A state audit of the Peconic Bay Community Preservation Fund administered by the five East End Towns found that fund disbursements and debt service payments by all five towns were proper, according to a report issued yesterday by the Office of the State Comptroller.
The fund is financed by a 2% real estate transfer tax. The town board in each town is responsible for overseeing the fund and managing it for its intended purpose, generally, the preservation of open space and farmland.
The audit report singled out the Town of Riverhead for procedural deficiencies and made recommendations for corrections.
Riverhead failed to record the dates on which seven CPF collections totaling $5.3 million were received and failed to deposit $5.3 million in CPF collections within the 10-day period required by state law.
The $5.3 million in CPF collections was slightly more than one-third of the total CPF collections by the town during the audit period, Jan. 1, 2021 through Dec. 31, 2022.
State auditors found that seven of the 27 CPF collections during the audit period, which totaled $15.5 million, had no recorded date of receipt by the town.
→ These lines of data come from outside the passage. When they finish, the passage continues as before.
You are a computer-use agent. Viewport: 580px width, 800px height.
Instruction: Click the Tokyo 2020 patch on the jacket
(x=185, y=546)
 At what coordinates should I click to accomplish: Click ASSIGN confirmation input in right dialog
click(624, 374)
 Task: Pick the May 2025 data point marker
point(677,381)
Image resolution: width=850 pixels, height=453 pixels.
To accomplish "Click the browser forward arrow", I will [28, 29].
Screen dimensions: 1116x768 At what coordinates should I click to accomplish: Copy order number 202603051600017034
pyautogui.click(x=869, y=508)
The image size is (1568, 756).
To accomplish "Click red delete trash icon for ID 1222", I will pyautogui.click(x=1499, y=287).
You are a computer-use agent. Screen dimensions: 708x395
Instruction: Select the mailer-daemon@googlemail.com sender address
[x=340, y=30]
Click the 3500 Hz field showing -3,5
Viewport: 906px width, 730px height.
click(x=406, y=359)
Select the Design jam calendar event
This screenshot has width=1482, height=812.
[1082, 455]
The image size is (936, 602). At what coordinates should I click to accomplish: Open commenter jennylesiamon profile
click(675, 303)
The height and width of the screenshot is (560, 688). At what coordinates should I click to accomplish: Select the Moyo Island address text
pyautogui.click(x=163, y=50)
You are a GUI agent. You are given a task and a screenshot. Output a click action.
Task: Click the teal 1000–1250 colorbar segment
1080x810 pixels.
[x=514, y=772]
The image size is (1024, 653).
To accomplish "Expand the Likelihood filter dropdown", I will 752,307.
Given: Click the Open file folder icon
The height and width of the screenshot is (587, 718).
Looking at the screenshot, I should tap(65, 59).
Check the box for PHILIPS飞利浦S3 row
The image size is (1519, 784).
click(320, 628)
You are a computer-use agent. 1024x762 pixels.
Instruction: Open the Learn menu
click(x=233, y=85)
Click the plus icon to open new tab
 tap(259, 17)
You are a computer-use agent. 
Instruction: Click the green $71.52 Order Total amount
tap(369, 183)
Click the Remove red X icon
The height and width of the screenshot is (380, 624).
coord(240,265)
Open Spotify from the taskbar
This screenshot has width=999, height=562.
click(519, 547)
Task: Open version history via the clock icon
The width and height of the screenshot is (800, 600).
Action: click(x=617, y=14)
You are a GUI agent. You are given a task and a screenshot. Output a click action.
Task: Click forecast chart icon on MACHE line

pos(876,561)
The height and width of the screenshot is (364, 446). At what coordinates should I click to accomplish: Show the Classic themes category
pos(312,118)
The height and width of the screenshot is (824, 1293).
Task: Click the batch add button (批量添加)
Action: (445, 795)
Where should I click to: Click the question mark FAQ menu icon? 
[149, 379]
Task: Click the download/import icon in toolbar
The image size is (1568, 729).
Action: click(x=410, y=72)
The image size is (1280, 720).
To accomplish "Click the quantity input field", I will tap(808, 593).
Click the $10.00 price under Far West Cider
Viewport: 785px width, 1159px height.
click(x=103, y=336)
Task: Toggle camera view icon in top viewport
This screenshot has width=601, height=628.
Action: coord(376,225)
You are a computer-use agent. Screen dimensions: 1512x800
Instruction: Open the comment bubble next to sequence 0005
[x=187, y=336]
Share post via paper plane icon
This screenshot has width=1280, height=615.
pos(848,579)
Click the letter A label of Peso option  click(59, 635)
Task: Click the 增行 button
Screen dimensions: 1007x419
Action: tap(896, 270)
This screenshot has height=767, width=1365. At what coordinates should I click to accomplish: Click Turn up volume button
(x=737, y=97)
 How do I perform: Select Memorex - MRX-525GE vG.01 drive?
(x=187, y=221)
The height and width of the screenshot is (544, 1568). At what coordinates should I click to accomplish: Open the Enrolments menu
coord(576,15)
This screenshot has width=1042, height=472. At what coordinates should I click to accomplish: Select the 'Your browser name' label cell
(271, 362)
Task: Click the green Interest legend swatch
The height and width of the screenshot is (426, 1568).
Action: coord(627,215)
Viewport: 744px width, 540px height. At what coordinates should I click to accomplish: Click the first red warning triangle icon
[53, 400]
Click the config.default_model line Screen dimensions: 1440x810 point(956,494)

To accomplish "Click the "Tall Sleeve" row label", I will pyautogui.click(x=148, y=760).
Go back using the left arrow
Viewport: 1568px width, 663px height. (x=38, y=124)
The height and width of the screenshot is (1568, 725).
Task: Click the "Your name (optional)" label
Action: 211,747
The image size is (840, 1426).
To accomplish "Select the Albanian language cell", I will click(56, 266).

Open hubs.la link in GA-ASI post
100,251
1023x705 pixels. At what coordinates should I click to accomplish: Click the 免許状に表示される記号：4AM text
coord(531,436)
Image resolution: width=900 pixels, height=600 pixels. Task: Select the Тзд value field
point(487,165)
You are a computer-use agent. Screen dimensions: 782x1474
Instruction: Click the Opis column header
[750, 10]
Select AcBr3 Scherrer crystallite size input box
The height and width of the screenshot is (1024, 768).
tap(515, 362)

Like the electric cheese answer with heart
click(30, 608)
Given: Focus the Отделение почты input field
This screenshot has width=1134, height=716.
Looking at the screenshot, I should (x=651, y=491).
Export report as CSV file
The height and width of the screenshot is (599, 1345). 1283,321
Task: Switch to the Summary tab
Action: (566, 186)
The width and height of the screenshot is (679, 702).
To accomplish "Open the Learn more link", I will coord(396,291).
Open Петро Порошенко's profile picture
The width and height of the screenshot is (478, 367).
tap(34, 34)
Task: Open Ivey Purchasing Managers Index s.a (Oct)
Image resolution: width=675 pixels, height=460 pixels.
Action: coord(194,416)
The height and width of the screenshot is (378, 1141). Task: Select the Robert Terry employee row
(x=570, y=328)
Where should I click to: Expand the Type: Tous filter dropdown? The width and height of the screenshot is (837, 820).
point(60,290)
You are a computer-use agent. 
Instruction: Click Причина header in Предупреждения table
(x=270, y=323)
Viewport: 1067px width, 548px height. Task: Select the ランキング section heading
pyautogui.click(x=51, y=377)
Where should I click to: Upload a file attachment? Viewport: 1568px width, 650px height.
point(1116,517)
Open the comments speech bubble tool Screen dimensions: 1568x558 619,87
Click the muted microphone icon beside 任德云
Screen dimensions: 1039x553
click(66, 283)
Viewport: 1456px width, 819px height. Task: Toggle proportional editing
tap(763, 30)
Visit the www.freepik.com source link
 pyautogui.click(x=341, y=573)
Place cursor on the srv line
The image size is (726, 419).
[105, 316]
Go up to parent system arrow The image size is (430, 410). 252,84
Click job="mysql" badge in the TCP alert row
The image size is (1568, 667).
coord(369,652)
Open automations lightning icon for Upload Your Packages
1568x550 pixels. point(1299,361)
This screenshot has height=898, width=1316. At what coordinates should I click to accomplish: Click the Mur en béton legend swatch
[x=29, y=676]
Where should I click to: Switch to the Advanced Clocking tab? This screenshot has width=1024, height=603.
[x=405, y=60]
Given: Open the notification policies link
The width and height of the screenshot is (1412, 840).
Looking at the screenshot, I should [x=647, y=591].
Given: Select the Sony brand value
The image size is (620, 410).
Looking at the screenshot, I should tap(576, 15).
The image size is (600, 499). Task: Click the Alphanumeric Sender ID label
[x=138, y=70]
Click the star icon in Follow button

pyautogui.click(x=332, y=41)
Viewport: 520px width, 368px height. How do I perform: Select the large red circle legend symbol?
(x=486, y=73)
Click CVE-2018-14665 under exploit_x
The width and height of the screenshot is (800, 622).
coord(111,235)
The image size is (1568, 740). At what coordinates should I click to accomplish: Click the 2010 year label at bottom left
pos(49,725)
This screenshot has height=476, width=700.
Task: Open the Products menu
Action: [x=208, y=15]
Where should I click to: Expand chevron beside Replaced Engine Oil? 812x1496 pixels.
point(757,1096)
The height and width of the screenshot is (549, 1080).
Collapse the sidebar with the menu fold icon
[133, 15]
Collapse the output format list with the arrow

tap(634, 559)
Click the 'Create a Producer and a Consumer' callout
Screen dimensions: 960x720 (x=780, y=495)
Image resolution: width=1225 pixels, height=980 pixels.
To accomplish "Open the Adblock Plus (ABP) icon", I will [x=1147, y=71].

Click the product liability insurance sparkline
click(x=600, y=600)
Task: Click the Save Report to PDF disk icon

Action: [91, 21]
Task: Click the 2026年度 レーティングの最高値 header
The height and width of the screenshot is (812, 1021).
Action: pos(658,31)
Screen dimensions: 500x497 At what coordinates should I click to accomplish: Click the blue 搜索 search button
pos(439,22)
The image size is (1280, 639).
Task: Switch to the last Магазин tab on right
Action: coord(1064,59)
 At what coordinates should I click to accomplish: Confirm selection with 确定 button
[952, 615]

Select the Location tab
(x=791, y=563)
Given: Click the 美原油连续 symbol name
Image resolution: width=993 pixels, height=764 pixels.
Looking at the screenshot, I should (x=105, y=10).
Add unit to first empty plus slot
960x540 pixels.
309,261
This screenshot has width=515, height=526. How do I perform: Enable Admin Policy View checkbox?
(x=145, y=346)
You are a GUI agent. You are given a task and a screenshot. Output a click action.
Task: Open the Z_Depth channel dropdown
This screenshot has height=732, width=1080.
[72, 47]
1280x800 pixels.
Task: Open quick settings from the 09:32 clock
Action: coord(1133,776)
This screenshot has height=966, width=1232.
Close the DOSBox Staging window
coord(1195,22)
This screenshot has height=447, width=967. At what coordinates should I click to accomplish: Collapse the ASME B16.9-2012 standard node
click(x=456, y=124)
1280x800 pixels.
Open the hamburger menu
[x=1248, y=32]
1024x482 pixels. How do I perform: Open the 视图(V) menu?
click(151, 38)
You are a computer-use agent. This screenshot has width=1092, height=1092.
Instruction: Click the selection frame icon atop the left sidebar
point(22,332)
Auditors could not determine whether these collections were deposited within the 10-day period required by state law, since there was no record of when the collections were received.
Of the 20 CPF collections with a recorded date of receipt, nine collections were deposited later than the 10-day statutory requirement, the report states. On average, the deposits were made 18 days, and as much as 28 days after the recorded receipt date, according to the audit report.
All collections by Riverhead were deposited intact, and all disbursements of the funds were proper and supported, the audit report said.
Riverhead Town has established procedures for collecting, recording and depositing CPF funds, but the procedures were not followed in the instances cited, according to the report.
The state auditors recommended that Riverhead Town:
- ensure personnel who receive CPF collections are aware of, and follow, collections procedures;
- maintain complete collection records, including the date CPF checks are received; and
- deposit CPF collections in a timely manner.
The audit report states that the town’s established CPF collection procedures call for the town to pick up the CPF checks from the comptroller’s office and deliver them to the town’s accounting department, which then logs and processes the checks and posts the deposit. A town police officer then deposits the checks at the bank either the same day or the day after the accounting department receives them.
In a response letter, then-Supervisor Yvette Aguiar, described a collection procedure that differed from the town’s established procedure described in the audit report. Aguiar said the county’s “routine practice” was to deliver the checks to the town. She did not acknowledge the town-established procedures stated in the audit report or explain the deviation from them.
Aguiar’s response said the COVID-19 pandemic and the cyberattack on Suffolk County’s IT systems disrupted procedures previously followed by the county for delivering checks for CPF collections to the town. Additional delay resulted from the town’s accounting office being located in a building outside of Town Hall, the supervisor wrote.
“The key findings [of the audit] do not adequately reflect County of Suffolk change of procedure and its negative impact to established Town procedure,” Aguiar said in a letter dated Dec. 19, 2023.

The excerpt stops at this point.